[START OF PASSAGE GIVEN]
# How heavy do you go?



## MunchieBites (Jan 14, 2013)

Yesterday i managed 7 reps of incline flys at 16kg's. I felt well chuffed, but then got to wonder what is 'good' for a woman? I dont have many female friends who weight train, and i train with a 19 stone rugby man and a gym owner so can't compare (or i can and feel weak).

What is your best weight for women on bench/fly/etc etc? What are you most proud of? what is your goal? I would like to set myself some realistic goals to aim for.

Men- what have you seen a woman do (not relating to ping pong balls) that you have been impressed with?

My current stats after training for a solid 12 months/playing rugby-

bench- 80kg

squat (just starting, mostly form at the moment)- 20kg

deadlift (see above) 40kg

fly-16kg

dumbell press- 40kg

bicep curl EZ bar- 20kg

leg press-120kg

Military press 20kg (so weak on shoulders)

Would like some targets, and to be nosy


----------



## Hayesy (Aug 15, 2011)

MunchieBites said:


> Yesterday i managed 7 reps of incline flys at 16kg's. I felt well chuffed, but then got to wonder what is 'good' for a woman? I dont have many female friends who weight train, and i train with a 19 stone rugby man and a gym owner so can't compare (or i can and feel weak).
> 
> What is your best weight for women on bench/fly/etc etc? What are you most proud of? what is your goal? I would like to set myself some realistic goals to aim for.
> 
> ...


Thats decent, dont see many ladies benching that weight, tbh i dont think i have ever seen a woman do that, fair play :thumb:


----------



## MunchieBites (Jan 14, 2013)

Hayesy said:


> Thats decent, dont see many ladies benching that weight, tbh i dont think i have ever seen a woman do that, fair play :thumb:


chest is my strongest by far but my shoulders and core are effing awful (oh and calfs)

Was a chest/tri day yesterday so felt well pumped but shoulders tomorrow and i would like some goals to target myself to

But thanks


----------



## Fatstuff (Mar 2, 2010)

thats an awesome DB press mate, and bench and flyes. Im sure your squat and deads will fly up if u put the effort in. good work:thumbup1:


----------



## Hayesy (Aug 15, 2011)
[END OF PASSAGE GIVEN]
[START OF DATA]
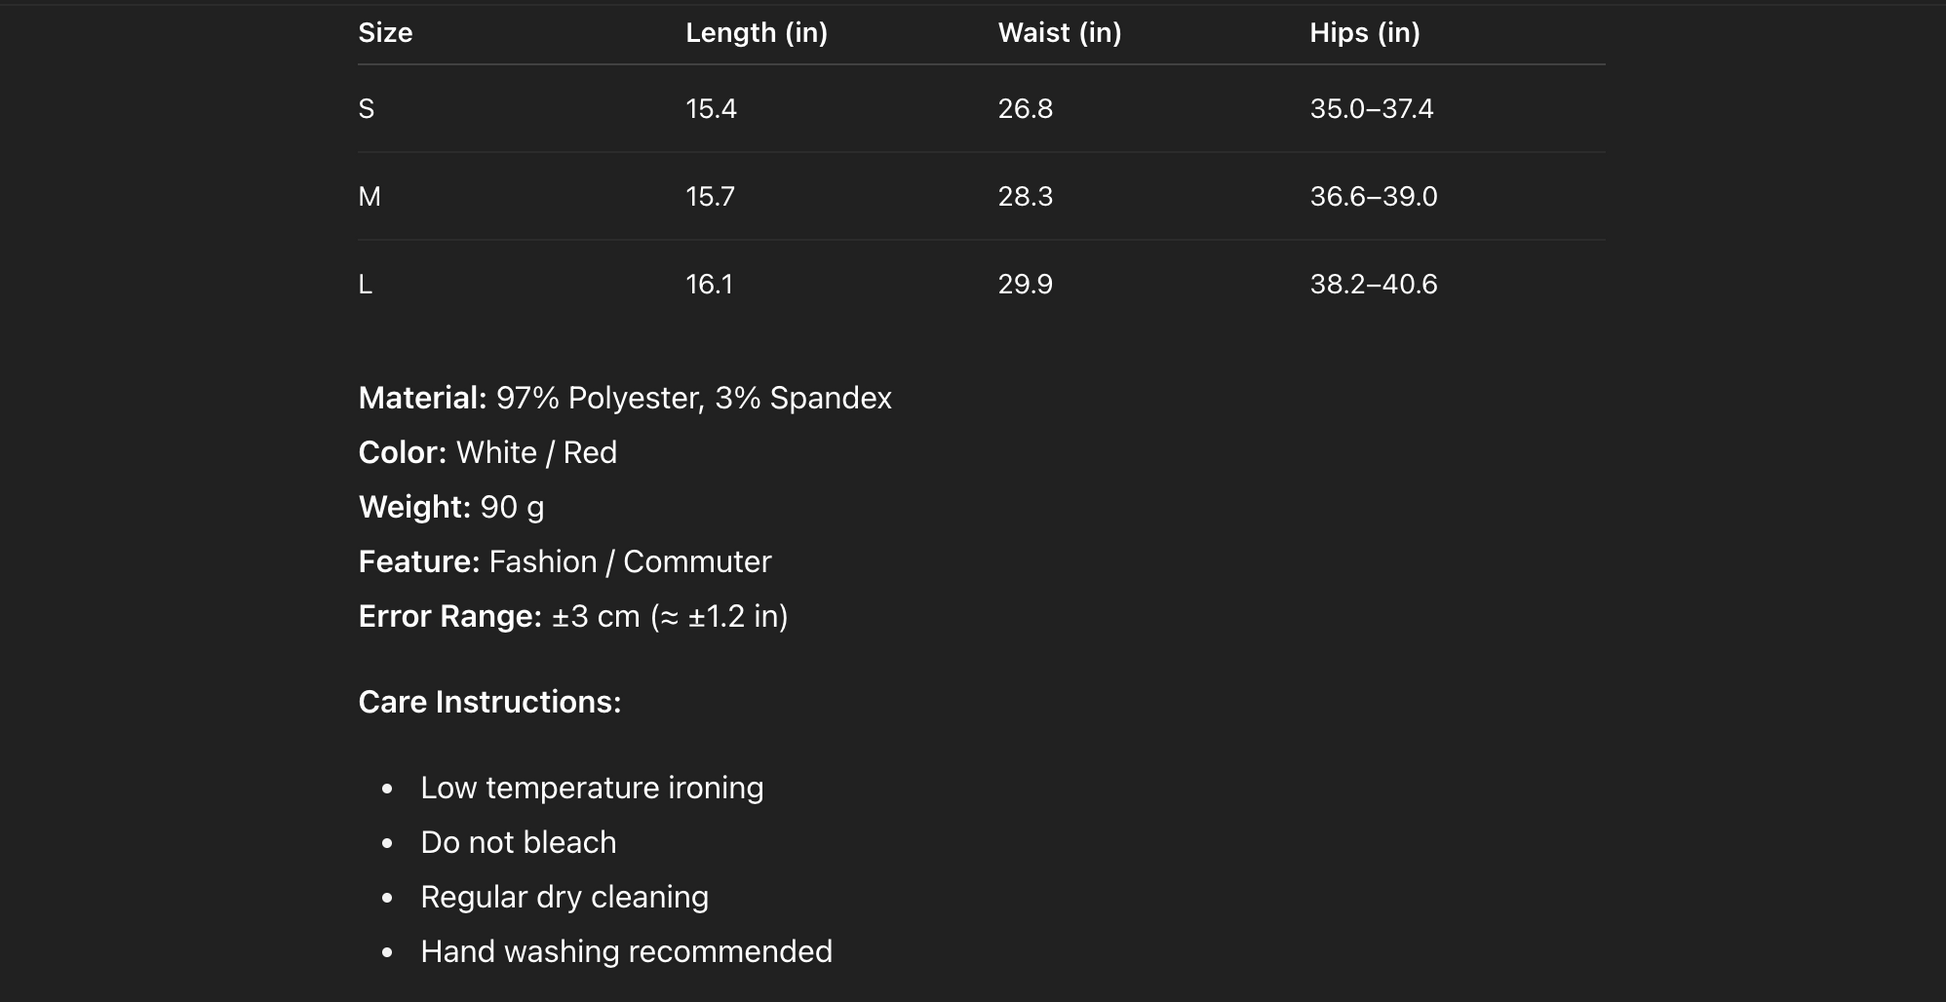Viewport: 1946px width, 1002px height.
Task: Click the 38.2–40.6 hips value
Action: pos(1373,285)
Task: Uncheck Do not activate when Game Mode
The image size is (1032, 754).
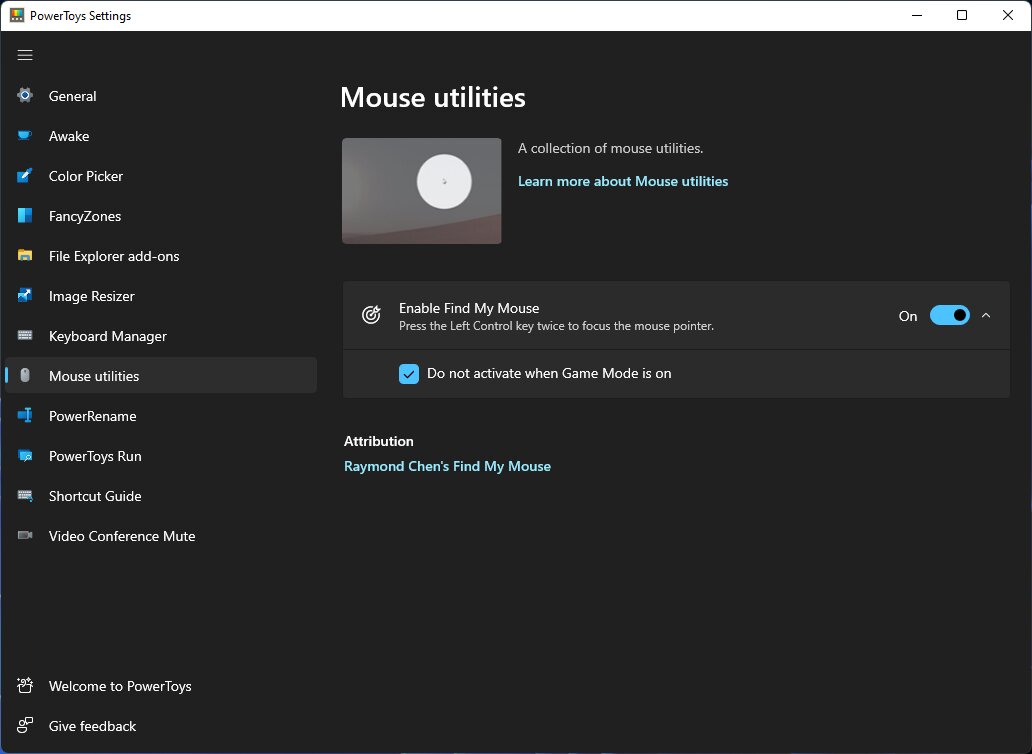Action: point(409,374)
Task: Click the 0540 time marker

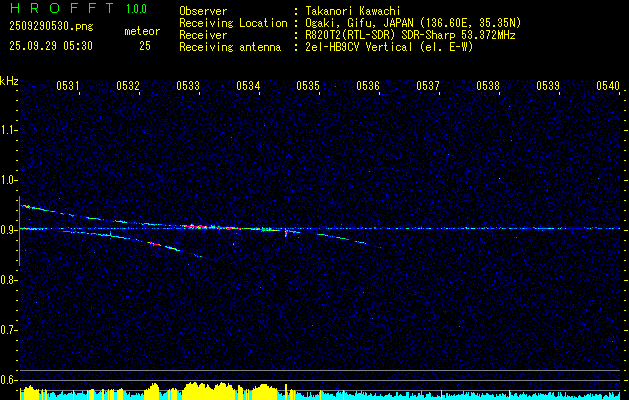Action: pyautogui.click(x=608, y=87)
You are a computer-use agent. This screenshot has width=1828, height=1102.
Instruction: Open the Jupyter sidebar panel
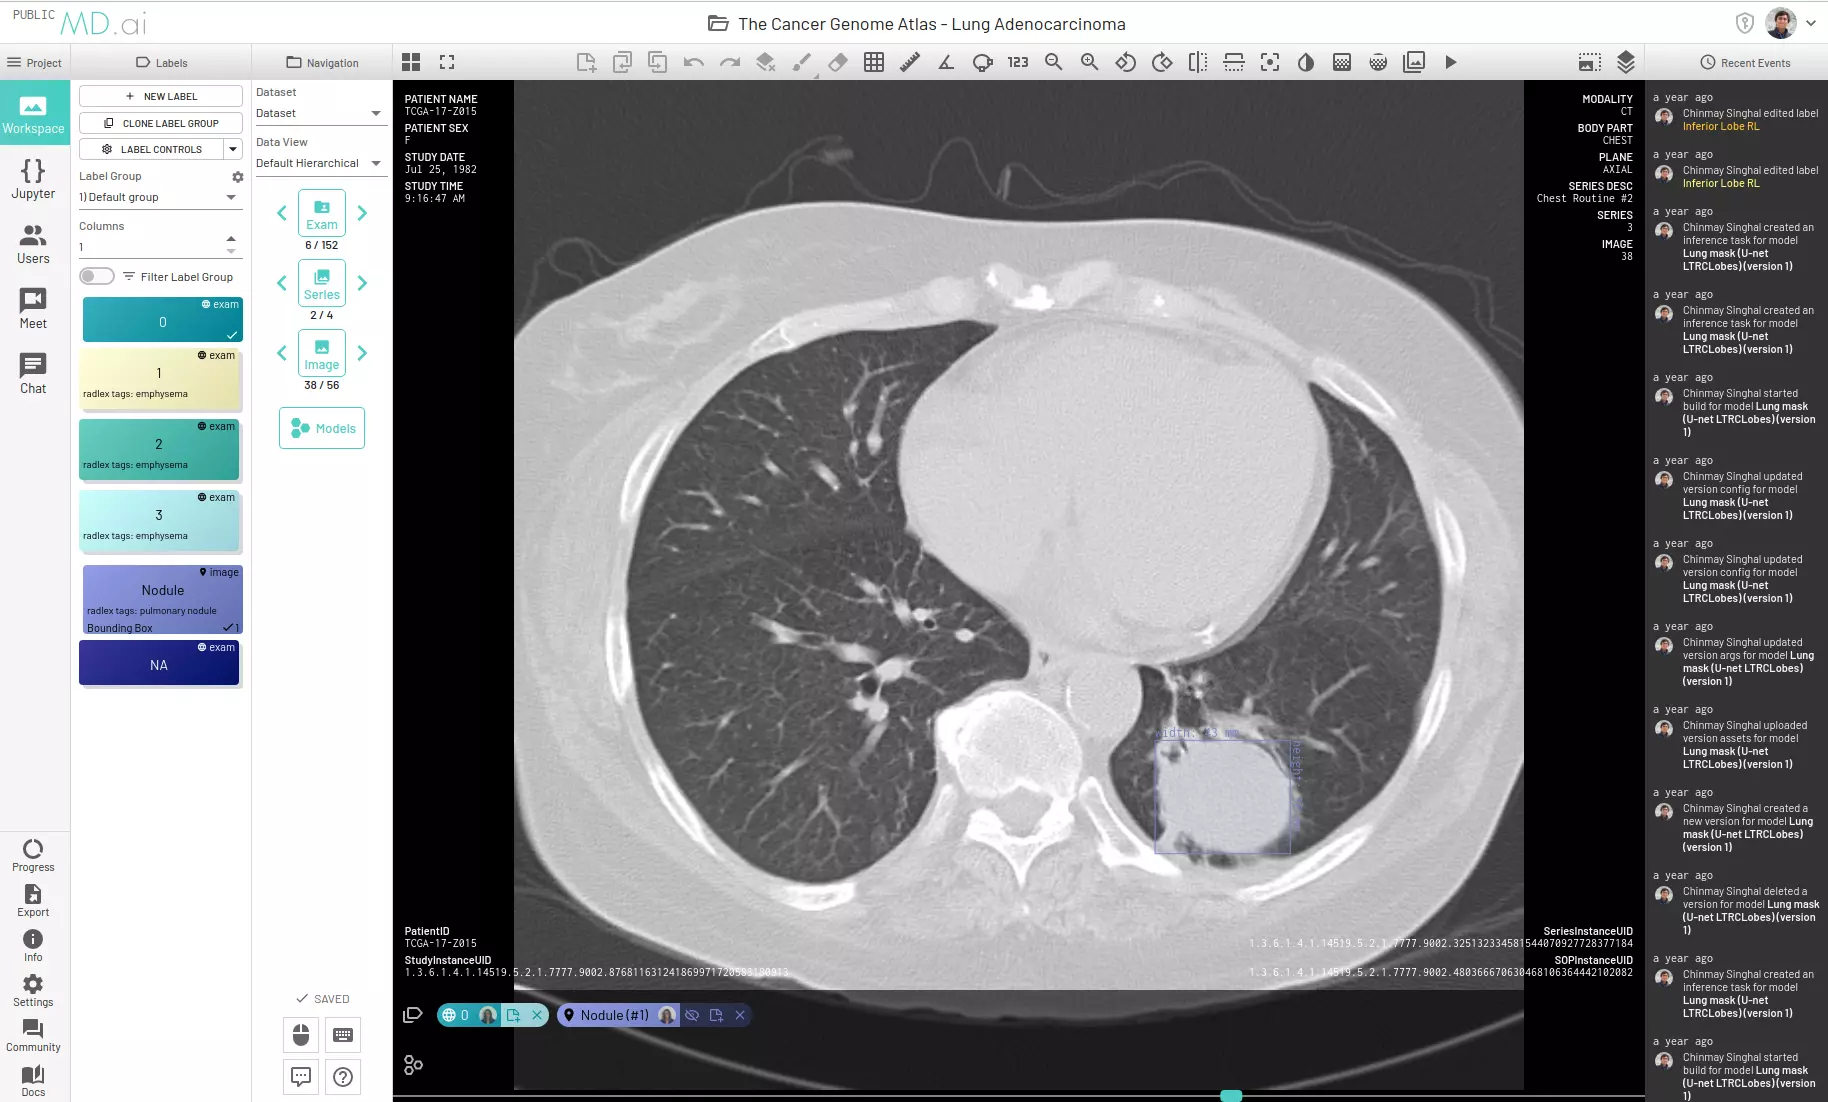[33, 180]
[END OF DATA]
- THE TASK
Carry on the forum thread about how heavy women lift, picking up right after its last line. The rows are separate material and have no connection to the forum thread on lifting weights.

- EXERCISE RESPONSE
MunchieBites said:


> chest is my strongest by far but my shoulders and core are effing awful (oh and calfs)
> 
> Was a chest/tri day yesterday so felt well pumped but shoulders tomorrow and i would like some goals to target myself to
> 
> But thanks


Lower weight more reps and good form, how does ur routine look?


----------



## gettingLEAN (Aug 8, 2009)

very strong 80kg bench, im sure your squat will be heavy also when u nail the form  girls who squat = the BEST type of girls


----------



## theBEAST2002 (Oct 16, 2011)

my missus lifts the following:-

bench- 65kg

squat-105kg

deadlift-65kg

fly-she doesn't do them

dumbell press-she doesn't do them

bicep curl EZ bar- 20kg

leg press-180

Military press-45kg

my missus doesn't train as hard as she used to, she also has implants so she doesn't have to worry about the effect on her breast when performingchest exercises. she's not looking to compete just look better and feel more confident.


----------



## MunchieBites (Jan 14, 2013)

Hayesy said:


> Lower weight more reps and good form, how does ur routine look?


split into legs sunday, chest/tri mon, rest, back/bi, shoulders, rest, core/abs/calfs.

so yesterday was-

DB press 2 wup, then 3 reps 6-8

incline flys 2x10-12 1 drop set (hence the 16's)

DB pullover 2x10-12

dips 3x12

cable extensions 2x20

skull crushers 2x12

20 mins cardio (HIIT) normally on treadmill or bike


----------



## Speedway (Nov 25, 2011)

40kg db lift is great, get a vid up


----------



## MunchieBites (Jan 14, 2013)

theBEAST2002 said:


> my missus lifts the following:-
> 
> bench- 65kg
> 
> ...


Wow! that squat is awesome! I wonder what she did when she trains harder?! Solid deadlift too. Thanks man- im using her squat as a benchmark once i get my form down!

Cheers dude exactly what i was looking for


----------



## MunchieBites (Jan 14, 2013)

Speedway said:


> 40kg db lift is great, get a vid up


haha i just may do that (although may be a bit vain?)

also just to clarify- i mean 20kg in each hand, not 40kg in each hand? so 40kg total


----------



## Ballin (Aug 24, 2011)

MunchieBites said:


> Yesterday i managed 7 reps of incline flys at 16kg's. I felt well chuffed, but then got to wonder what is 'good' for a woman? I dont have many female friends who weight train, and i train with a 19 stone rugby man and a gym owner so can't compare (or i can and feel weak).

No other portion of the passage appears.